||This article needs attention from an expert in Law. (November 2008)|
Probate research deals with finding heirs and proving their right to an inheritance. In some estates there may be no known heirs, or there may be missing heirs whose names are known but their contact information is not. There may be also be known heirs from one part of the family, but another part of the family may be unknown. In all these instances, professional probate researchers work to trace the next-of-kin.
Probate researchers are also called heir hunters, heir searchers, and forensic genealogists.

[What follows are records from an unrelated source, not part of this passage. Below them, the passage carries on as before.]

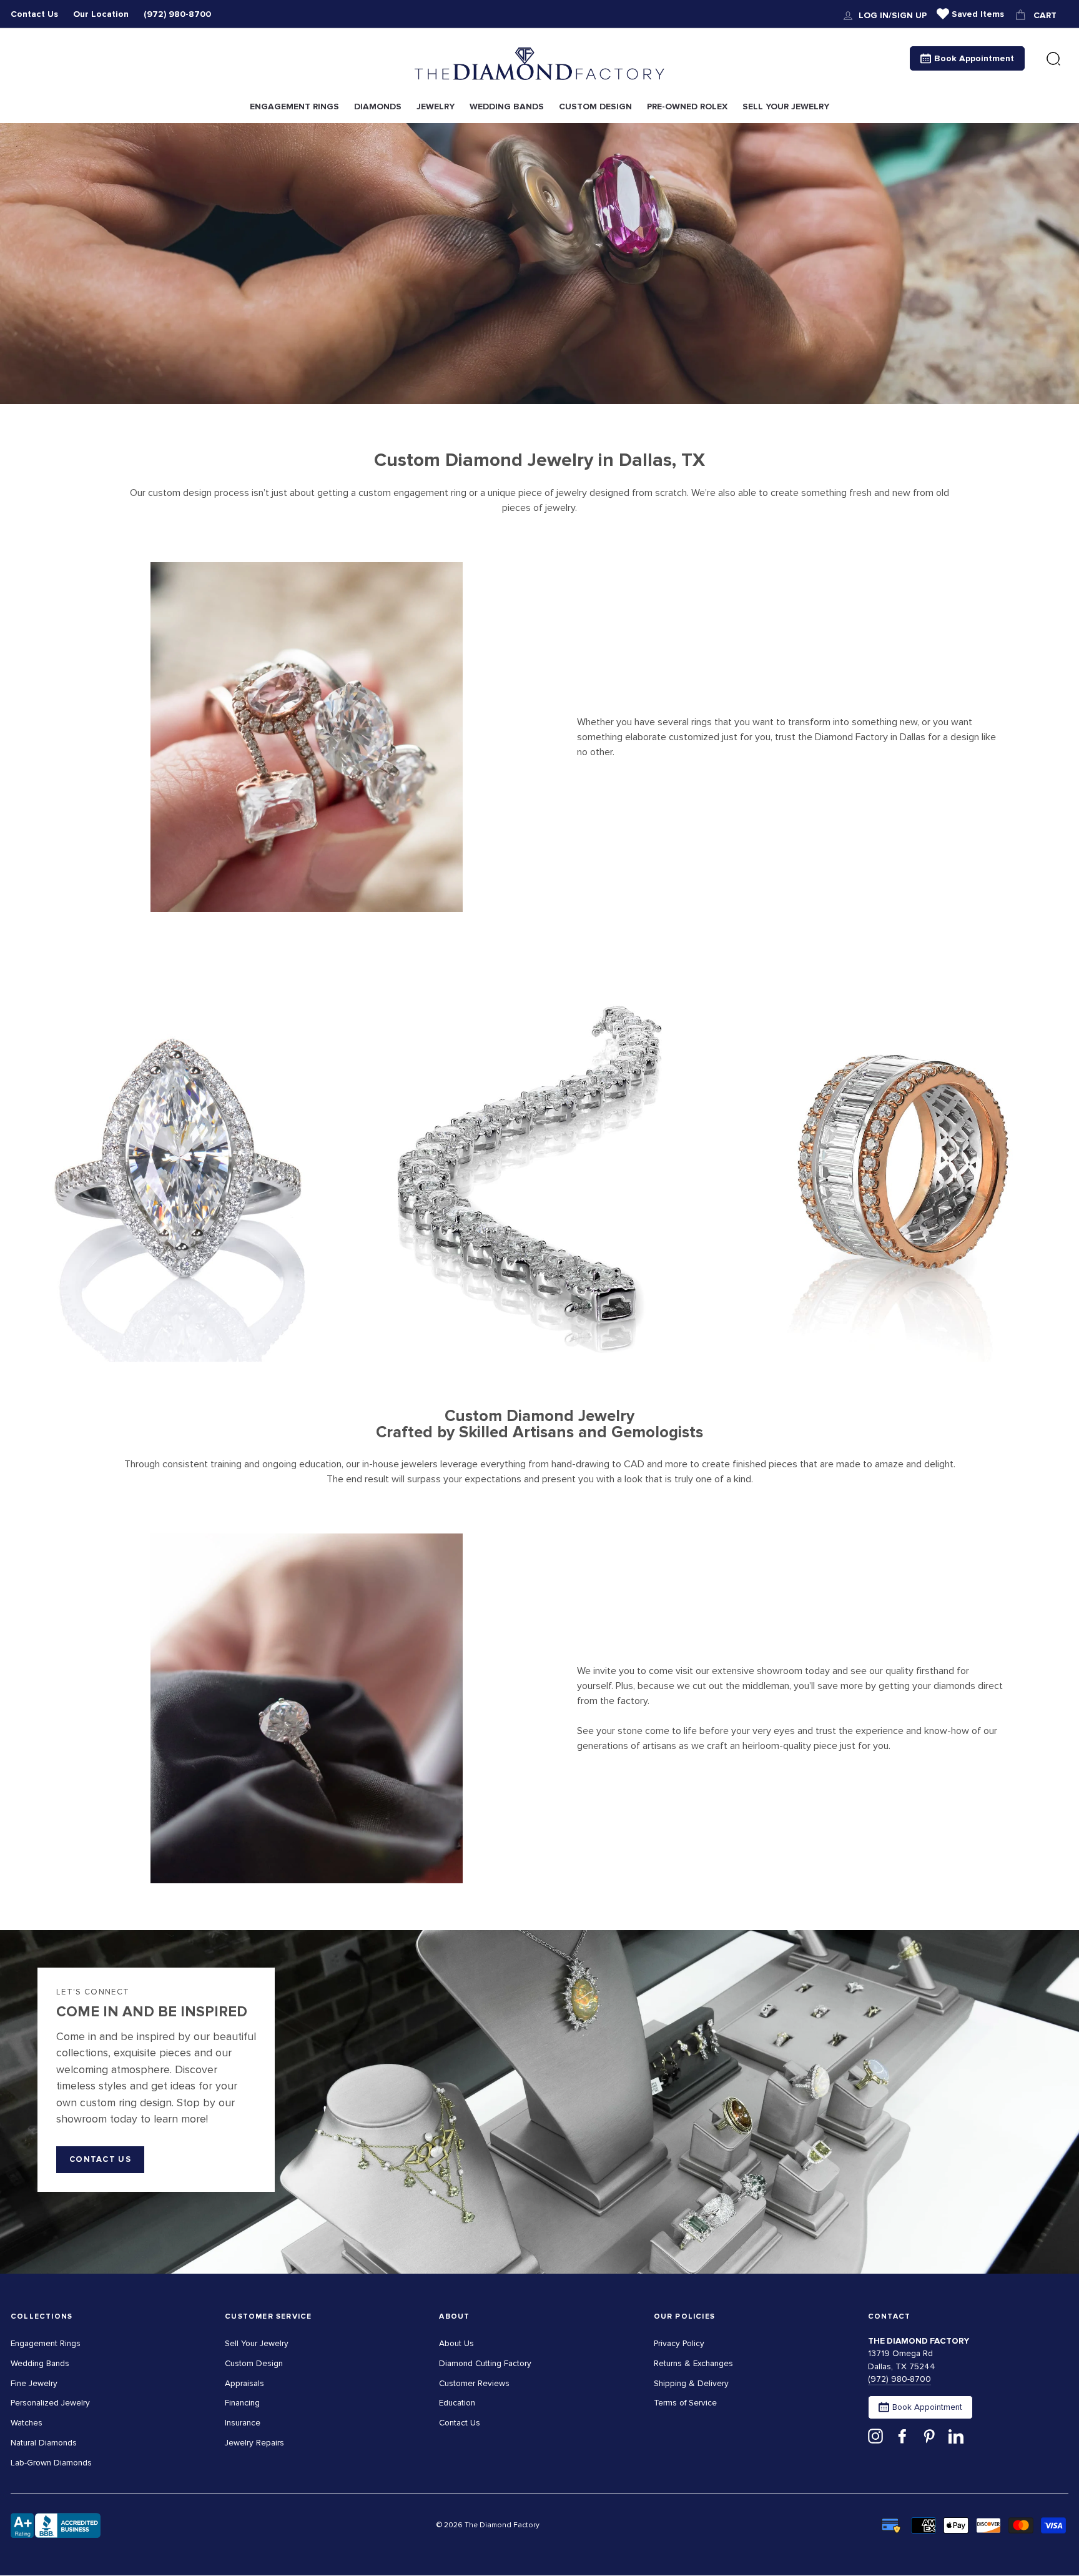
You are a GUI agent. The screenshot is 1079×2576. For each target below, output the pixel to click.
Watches (26, 2422)
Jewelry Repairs (254, 2442)
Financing (242, 2402)
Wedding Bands (40, 2363)
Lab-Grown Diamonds (51, 2462)
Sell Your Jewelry (256, 2343)
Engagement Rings (46, 2343)
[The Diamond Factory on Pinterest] (929, 2436)
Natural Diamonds (44, 2442)
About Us (456, 2343)
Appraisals (244, 2383)
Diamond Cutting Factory (485, 2363)
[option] (539, 263)
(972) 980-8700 (177, 14)
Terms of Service (685, 2402)
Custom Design (254, 2363)
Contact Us (34, 14)
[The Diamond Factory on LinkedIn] (955, 2436)
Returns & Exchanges (693, 2363)
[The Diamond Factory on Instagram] (875, 2436)
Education (457, 2402)
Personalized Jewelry (50, 2402)
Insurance (242, 2422)
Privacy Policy (679, 2343)
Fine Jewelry (34, 2383)
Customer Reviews (474, 2383)
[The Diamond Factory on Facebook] (902, 2436)
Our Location (101, 14)
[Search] (1053, 59)
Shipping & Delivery (691, 2383)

Intestacy laws vary enormously from one country to another, and in the US, they also vary from state to state. Thus probate researchers must have extensive knowledge of the law to know which family members are legally entitled to inherit. They also employ specialized genealogical and investigative techniques to search public records and databases to identify the extended family of the descendent, often starting with no more than a name and date of death and in some cases looking for relatives as distant as second cousins. In many cases the heirs that are finally identified have little or no knowledge of the person from whom they are inheriting.
Probate researchers are hired by solicitors in the United Kingdom, or Estate Attorneys in the United States. It is also common for them to independently review many cases to find a single case with missing or unknown heirs.
The future of probate research
As the population lives longer due to improved health, and is more mobile the problem of tracing missing heirs potentially becomes more difficult despite the growth of more web based research tools.
Many people are still reluctant to draft a proper will, or make bad ones which later prove invalid, or can easily be contested. As a consequence millions pass to the state, after a qualify period in trust waiting for claims from entitled beneficiaries, or being found by probate researchers or Heir Hunters. It should be noted that there is no independent watchdog or association of the UK research industry.